Türkeş'in dostu Raif Karadağ dünyadaki enerji kaynaklarına hakim olmak için emperyalist ülkelerin ne tür tezgahlar kurduğunu 30 yıllık bir araştırma sonunda "petrol fırtınası" adını verdiği bir kitapta anlatmıştı.

Oğlunun verdiği bilgilere göre,bu çalışmaları esnasında Türk Devletine vermek üzere çok önemli ve gizli bilgiler içeren bir rapor hazırlamış,yetkililere vermek üzere gittiği Ankara 'da raporunu teslim edemeden kaldığı otel odasında ölü bulunmuştu.

Bahçeli'ye bilip bilmeden parti çıkarlarını gözetmiyor diye saldıranlar, etrafımızda neler olup bittiğinin farkında değiller.
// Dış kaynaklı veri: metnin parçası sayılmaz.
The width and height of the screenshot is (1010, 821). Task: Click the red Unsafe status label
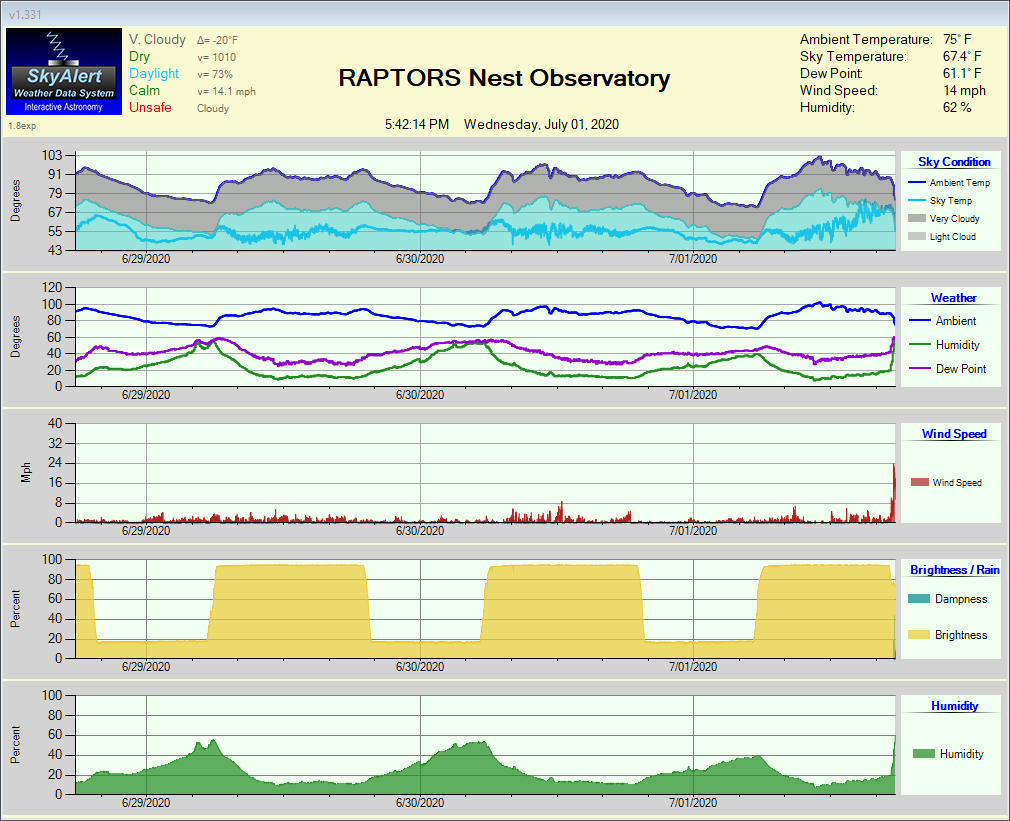pyautogui.click(x=150, y=108)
Akdeniz'de tespit edilen gaz ve petrol yataklarıyla ilgili ABD'de yayınlanan bir rapor onların bu konuyla ilgili uzun zamandır planlamalar yaptığını açığa koymuştu.

Arap baharı ayağına Mısır, Libya ve Suriye'de vizyona konan film, bu senaryonun sonucudur.

Akdeniz'e en uzun sınırı olan Türkiye elbetteki bu senaryonun dışında değil.

Akdenizde ki enerji kaynaklarına çökmek isteyen küresel güçler Türkiye'yi oyun dışında tutmak istiyor.

Kendilerine itaat edecek,söz dinleyecek bir yönetim istiyorlar.

MHP yada AK parti veya BBP fark etmez, bu enerji kaynaklarından kim pay isterse;
ABD-İngiltere-İsrail'in başını çektiği sömürgeciler tarafından hedefe konacaktır.

Şimdilerde ABD'nin Suriye temsilcisi olan eski Ankara Büyükelçisi ve ABD devletinin önemli diplomatlarından birisi olan James Jeffrey Hürriyet Gazetesine 14 ağustos 2016 yılında verdiği bir röportajda bazı gerçekleri dile getirmişti:

"Erdoğan Washınton'da sevilmiyor, Erdoğan Avrupa'da da sevilmiyor.
Otoriter görülüyor, İYİ BİR OYUNCU olmadığı düşüncesi hâkim.
Batı daha önce Erdoğan'dan daha otoriter olan çok liderle muhatap oldu,olmaya da devam ediyor.
Ama fark şu: Suudlular, Mısırlılar -lisanımı maruz görün- HER KOŞULDA BİZE YALTAKLANIYOR. Erdoğan ise bizimle çatışıyor, çelişkilerimizi yüzümüze vuruyor, dostumuz olmaya çalışmıyor."

Yani kısaca demek istiyor ki:otoriterlik falan bizim umurumuzda değil.

Erdoğan bize boyun eğmiyor, emrimiz altına girmiyor, o yüzden sevilmiyor.

Soru şu: MHP herhangi bir lider öncülüğünde iktidar olduğunda;
ABD'ye yaltaklanıp, emrine amade olacak mı?

Yoksa Türkiye'nin çıkarlarını gözetip,sömürgeci güçlere direnecek mi?

Elbetteki her ülkücü ülkemizin çıkarı neyi gerektiriyorsa onu yaparız diyecektir.

O zaman değişen bir şey olmayacak, Erdoğan'ı alaşağı etmek isteyen işbirlikçiler, aynı saldırıları MHP'ye de yapacaktır.

Ülkeyi yöneten partinin adı da amblemi de emperyalistleri ilgilendirmiyor.

Ya uşak olacaksın, ya düşmanları olacaksın, başka bir alternatif bırakmıyorlar.

Ülkenin tek parça kalması için bu saldırıların savuşturulması gerek ve bunun içinde içeride sağlam bir savunma hattı oluşturmak zorundayız.

Farzet ki MHP iktidar, bu saldırılara karşı koymak için o da AK Parti ile ittifak edecek;
Soros'un vakıflarında çalışan iş birlikçilerle vatanı savunacak bir hat oluşturmanız mümkün mü?

İlk öncelik Ülkenin bütünlüğü ve bağımsızlığı.

Parti ve ideoloji farklarını düşmanlığa dönüştürüp, iktidar mücadelesi ile uğraşırken, ülke elden giderse, iktidarın neye yarar?

Ülkücüler Fetöcülerin gazlamasıyla bu gerçekleri gözardı etmemeli.

Bizler her zaman aynı şeyi söyledik; ÖNCE VATAN.